It’s Wednesday, May 4th. I’m Niala Boodhoo.

Here’s what we’re watching today: activists and lawmakers ready their plans on abortion. Plus, distrust of Asian Americans on the rise in the U.S.

But first, today’s One Big Thing: Ohio delivers a new face for the Trump brand.

NIALA: The results from the 2022 Ohio and Indiana primaries are in and in a closely watched Ohio Senate race, Hillbilly Elegy author JD Vance has emerged from a crowded Republican field as the GOP candidate, but how much evidence is this of former President Trump's power headed into the fall? Axios’ Lachlan Markay joins us now with what he's thinking about all of this. Hey Lachlan.

​​LACHLAN MARKAY: Hey, how’s it going?

NIALA: Lachlan, even though former President Trump endorsed JD Vance pretty late in the game, how much is this outcome about the former president?

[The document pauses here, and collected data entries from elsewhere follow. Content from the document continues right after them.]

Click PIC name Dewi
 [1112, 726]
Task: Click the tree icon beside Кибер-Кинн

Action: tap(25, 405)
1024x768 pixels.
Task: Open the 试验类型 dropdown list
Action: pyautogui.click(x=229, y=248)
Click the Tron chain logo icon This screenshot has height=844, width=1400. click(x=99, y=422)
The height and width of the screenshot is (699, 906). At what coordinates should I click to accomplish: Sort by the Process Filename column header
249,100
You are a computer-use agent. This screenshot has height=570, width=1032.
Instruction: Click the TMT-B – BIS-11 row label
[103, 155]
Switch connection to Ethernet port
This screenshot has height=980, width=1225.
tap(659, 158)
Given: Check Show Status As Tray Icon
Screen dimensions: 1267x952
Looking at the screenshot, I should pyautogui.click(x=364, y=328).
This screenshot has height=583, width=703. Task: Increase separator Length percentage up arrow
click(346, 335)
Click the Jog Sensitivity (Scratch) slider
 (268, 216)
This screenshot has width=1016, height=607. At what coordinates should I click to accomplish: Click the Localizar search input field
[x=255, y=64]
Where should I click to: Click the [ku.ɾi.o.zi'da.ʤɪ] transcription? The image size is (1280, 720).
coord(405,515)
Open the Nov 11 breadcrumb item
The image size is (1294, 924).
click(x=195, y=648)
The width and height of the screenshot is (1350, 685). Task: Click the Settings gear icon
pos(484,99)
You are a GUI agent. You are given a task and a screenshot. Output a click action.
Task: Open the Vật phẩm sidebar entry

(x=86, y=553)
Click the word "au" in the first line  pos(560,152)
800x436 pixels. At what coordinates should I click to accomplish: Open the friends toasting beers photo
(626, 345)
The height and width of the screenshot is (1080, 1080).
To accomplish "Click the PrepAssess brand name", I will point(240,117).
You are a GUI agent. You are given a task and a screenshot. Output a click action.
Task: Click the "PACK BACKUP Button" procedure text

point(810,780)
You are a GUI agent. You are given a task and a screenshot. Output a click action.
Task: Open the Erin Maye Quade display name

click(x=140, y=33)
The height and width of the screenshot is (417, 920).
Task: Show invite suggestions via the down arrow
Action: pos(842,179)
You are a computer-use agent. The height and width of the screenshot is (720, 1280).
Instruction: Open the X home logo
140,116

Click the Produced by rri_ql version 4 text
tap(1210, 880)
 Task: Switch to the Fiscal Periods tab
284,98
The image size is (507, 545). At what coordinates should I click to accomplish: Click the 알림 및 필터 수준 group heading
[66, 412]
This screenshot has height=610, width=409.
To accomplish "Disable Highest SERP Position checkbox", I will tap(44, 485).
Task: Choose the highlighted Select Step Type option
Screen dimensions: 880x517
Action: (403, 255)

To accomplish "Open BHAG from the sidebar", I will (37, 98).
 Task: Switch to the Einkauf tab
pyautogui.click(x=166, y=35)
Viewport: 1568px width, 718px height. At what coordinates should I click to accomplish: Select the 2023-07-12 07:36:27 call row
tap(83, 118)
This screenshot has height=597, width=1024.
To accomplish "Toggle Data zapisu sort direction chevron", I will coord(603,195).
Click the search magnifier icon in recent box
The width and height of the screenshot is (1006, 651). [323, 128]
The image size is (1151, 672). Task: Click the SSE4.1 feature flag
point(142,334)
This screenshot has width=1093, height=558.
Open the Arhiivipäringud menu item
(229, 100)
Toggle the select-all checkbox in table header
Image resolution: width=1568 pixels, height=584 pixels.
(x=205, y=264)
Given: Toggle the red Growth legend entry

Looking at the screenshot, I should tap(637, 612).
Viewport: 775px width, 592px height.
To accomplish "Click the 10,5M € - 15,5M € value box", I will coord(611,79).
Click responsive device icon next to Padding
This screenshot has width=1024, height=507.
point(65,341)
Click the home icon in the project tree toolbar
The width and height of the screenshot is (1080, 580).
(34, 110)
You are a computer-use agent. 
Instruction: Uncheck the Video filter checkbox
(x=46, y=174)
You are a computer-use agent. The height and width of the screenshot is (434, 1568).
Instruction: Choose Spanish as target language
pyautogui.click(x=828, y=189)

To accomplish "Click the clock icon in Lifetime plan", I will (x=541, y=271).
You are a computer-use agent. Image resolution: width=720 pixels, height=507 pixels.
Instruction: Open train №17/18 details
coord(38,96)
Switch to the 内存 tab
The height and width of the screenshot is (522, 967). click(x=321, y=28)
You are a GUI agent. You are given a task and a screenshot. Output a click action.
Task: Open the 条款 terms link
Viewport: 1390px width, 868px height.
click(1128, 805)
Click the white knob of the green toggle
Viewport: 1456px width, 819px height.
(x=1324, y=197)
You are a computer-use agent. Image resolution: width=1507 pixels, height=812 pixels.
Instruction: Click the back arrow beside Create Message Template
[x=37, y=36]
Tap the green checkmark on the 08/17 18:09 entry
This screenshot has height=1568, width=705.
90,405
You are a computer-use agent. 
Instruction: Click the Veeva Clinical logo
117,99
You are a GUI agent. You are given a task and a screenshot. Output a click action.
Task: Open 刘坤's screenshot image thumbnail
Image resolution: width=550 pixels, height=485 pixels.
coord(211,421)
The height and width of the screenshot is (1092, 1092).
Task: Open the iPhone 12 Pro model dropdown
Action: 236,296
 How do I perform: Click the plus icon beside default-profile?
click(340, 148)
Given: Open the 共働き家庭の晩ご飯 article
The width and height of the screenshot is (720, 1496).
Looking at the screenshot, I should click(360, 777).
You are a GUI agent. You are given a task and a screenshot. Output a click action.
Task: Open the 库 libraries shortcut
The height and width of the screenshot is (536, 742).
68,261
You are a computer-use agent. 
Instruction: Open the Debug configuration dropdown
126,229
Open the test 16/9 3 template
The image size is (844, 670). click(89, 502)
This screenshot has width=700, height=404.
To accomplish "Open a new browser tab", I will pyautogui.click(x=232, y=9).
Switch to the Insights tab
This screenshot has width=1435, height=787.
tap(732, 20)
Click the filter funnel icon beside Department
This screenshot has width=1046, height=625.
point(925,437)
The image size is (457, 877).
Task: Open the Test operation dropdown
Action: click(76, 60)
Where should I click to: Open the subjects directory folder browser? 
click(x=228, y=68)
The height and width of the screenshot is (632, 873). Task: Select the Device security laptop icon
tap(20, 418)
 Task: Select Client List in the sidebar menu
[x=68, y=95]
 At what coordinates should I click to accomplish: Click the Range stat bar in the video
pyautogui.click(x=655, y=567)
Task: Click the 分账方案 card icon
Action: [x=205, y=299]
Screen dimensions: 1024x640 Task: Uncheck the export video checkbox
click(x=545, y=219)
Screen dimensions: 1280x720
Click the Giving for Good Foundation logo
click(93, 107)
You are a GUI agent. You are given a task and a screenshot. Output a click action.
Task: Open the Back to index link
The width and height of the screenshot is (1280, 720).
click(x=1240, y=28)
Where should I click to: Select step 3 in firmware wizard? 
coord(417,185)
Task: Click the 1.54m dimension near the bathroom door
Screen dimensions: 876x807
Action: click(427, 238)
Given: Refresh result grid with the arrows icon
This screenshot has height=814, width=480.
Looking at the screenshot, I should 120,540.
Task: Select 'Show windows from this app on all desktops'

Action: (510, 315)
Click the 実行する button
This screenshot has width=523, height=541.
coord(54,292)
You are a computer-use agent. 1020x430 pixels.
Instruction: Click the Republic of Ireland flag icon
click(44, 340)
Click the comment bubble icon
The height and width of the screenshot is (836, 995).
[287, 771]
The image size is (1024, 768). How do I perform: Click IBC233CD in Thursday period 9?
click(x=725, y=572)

LACHLAN: Yeah, it's hard to separate any Republican primary contest from Donald Trump right now. He's the proverbial elephant in the room. So, there have been questions about the enduring power of his endorsement. And like you say, he got into this one late. But, he will undoubtedly be trumpeting it as a victory, as will his allies.

And, uh, you know, it's not just that his candidate, JD Vance prevailed, but also that the one candidate who is seen as sort of the standard bearer for Republican Trump critics or, you know, anti-Trump or post-Trump people, uh, state Senator Matt Dolan, looks to be fairing, not particularly well, a disappointing showing.

NIALA: What other impacts does JD Vance's win have on the Republican party and its message?

LACHLAN: Well, just ideologically, he's not in the mold of the traditional sort of post-Reagan Bush era, Romney era Republican. He's a much more populist candidate, um, you know, to take a particularly high-profile recent event on the war in Ukraine. He broke in a very big way from a lot of Republicans, including Republicans in congressional leadership, in saying literally “I don't really care what happens in Ukraine.” And it was a microcosm of how he could potentially shift the center of gravity in the Senate Republican conference, particularly if you see like-minded candidates of which there are a few prevailing in their own primaries in states like Arizona or Missouri or Alabama.

NIALA: Ohio Governor Mike DeWine also won his primary yesterday evening. What else does that say? And what else do we need to know about what happened last night in Ohio?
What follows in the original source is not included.